Exercise instructions >> Filter the entries below, keeping only lines with "agent".

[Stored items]
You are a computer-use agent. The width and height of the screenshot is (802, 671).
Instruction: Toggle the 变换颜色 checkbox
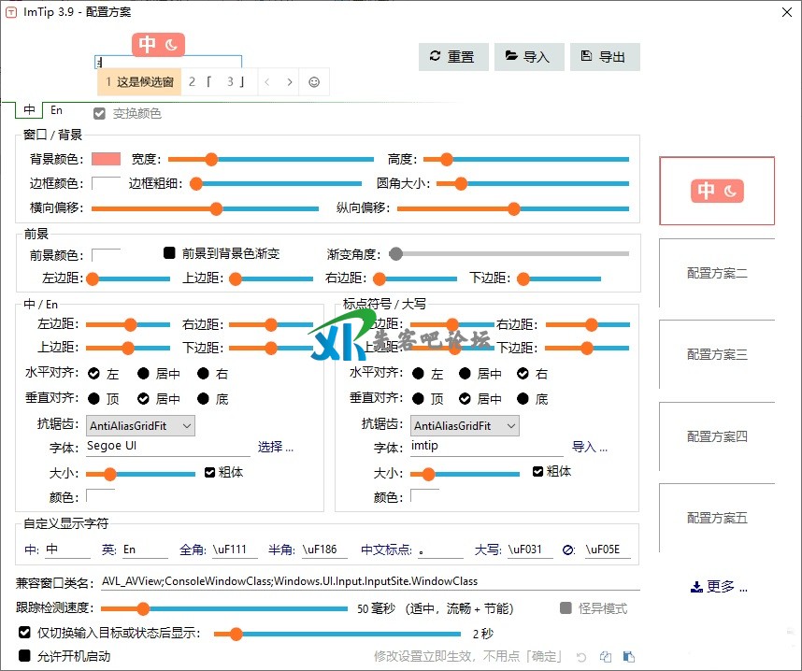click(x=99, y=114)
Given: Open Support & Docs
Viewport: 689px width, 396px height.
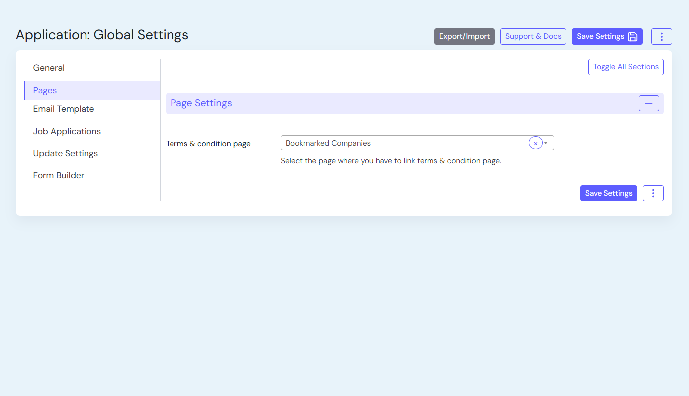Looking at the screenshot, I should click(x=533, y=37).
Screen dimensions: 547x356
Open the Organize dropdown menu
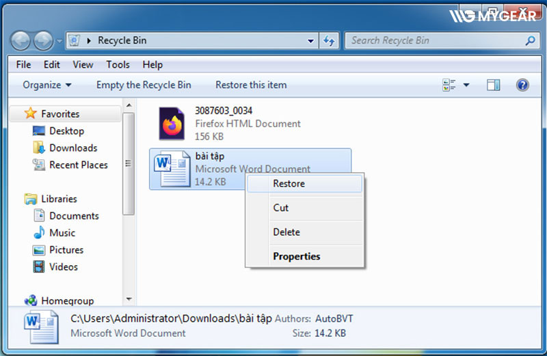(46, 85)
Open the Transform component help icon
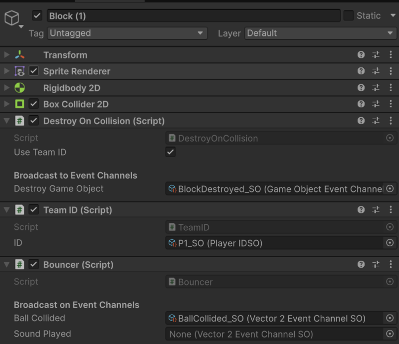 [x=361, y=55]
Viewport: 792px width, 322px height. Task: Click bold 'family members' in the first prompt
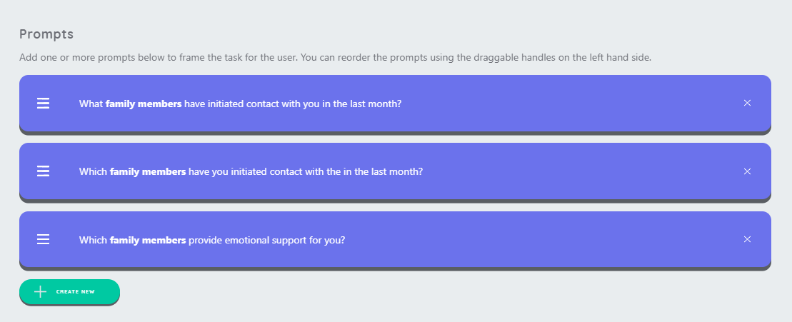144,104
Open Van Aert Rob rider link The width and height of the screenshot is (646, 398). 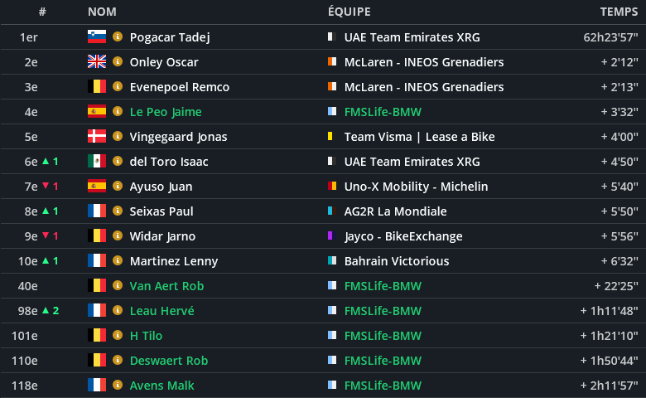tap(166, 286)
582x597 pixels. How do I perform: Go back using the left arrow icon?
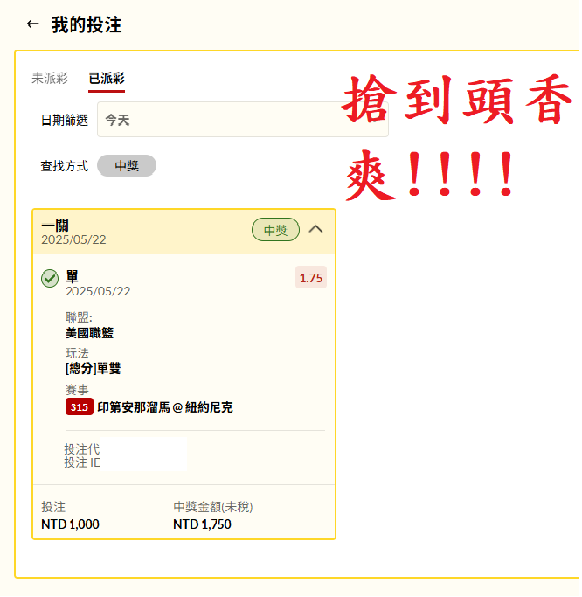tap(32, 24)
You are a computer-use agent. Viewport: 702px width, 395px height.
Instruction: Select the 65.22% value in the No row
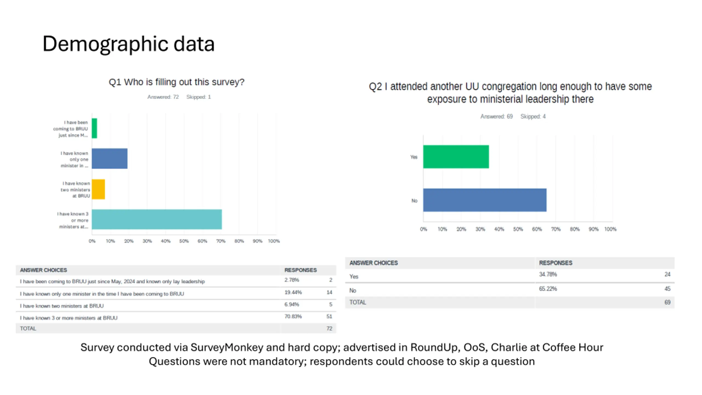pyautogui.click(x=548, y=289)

Output of the exercise >>
You are a computer-use agent. The width and height of the screenshot is (802, 671).
You are a computer-use agent. Viewport: 702px width, 395px height.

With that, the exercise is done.